In May, the student organization, Harvard Law Blockchain and Fintech Initiative, launched a governance proposal advocating for the creation of the fund and allocation of 1 million UNI (worth roughly $18 million at current prices) to the entity to support educational initiatives and policy lobbying for the decentralized finance sector.

At the start of this month, the proposal was passed and the UNI tokens were transferred to the fund.

The incident has reignited concerns regarding the centralization of Uniswap’s governance process, and called into question the transparency and motives of the fund.

Blockchain sleuths were able to identify that Larry Sukernik, one of the multi signers behind the education fund, had sold 2,612 UNI just a few hours prior to the OTC deal. On Twitter, Sukernik defended the trade, stating the UNI he sold was from a grant he'd only received a few weeks earlier.

Related: Cointelegraph Consulting: The race between Uniswap DEXs

Speaking to Cointelegraph, DeFi Watch founder, Chris Blec, emphasized that Harvard Law had made it clear “the intent was to to gradually sell the 1m UNI over a 4-5 year period, and not dump large amounts at once.”

“The Fund then just sold 50% of the 1m UNI for USDC without explanation.
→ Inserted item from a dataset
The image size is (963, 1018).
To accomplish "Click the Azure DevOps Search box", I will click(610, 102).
They still haven't explained why, despite hundreds of people asking them today,” he added.

On July 13, Blec posted a governance thread demanding transparency regarding the fund, expressing concerns regarding the voting process surrounding the proposal, the creation of the fund, and the possible role of Uniswap investor, Andresson Horowitz (a16z), in influencing the events.
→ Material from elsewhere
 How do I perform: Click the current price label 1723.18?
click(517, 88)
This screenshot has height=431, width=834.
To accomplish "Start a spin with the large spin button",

“The DeFi Education Fund committee members, the Uniswap core team and its investors (including a16z) have refused to answer any specific questions posed to them about the fund’s origins, who came up with the idea, how future policy will be derived, and more,” Blec wrote, noting that a letter he sent to Andressen Horowitz had been “willfully ignored.”
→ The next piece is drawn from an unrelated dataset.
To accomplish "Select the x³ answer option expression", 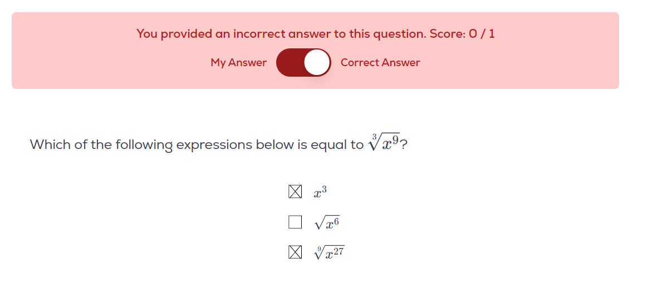I will click(320, 193).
“After the vote finished and the Fund was created, I sent a new set of questions on June 29 to a16z, as it appeared that the vote only won due to governance delegates using voting power given to them by a16z. These questions were also willfully ignored.”

Blec also called for Sukernik to stand down from the fund’s committee, telling Cointelegraph: “Even if it was unintentional, the appearance of a member of this committee selling UNI tokens from his own account just hours before triggering a massive 500K UNI sale is exactly the type of behavior that would trigger a regulator.” 

“It would send the right message if Sukernik resigned from the committee and allowed someone else to take his place.”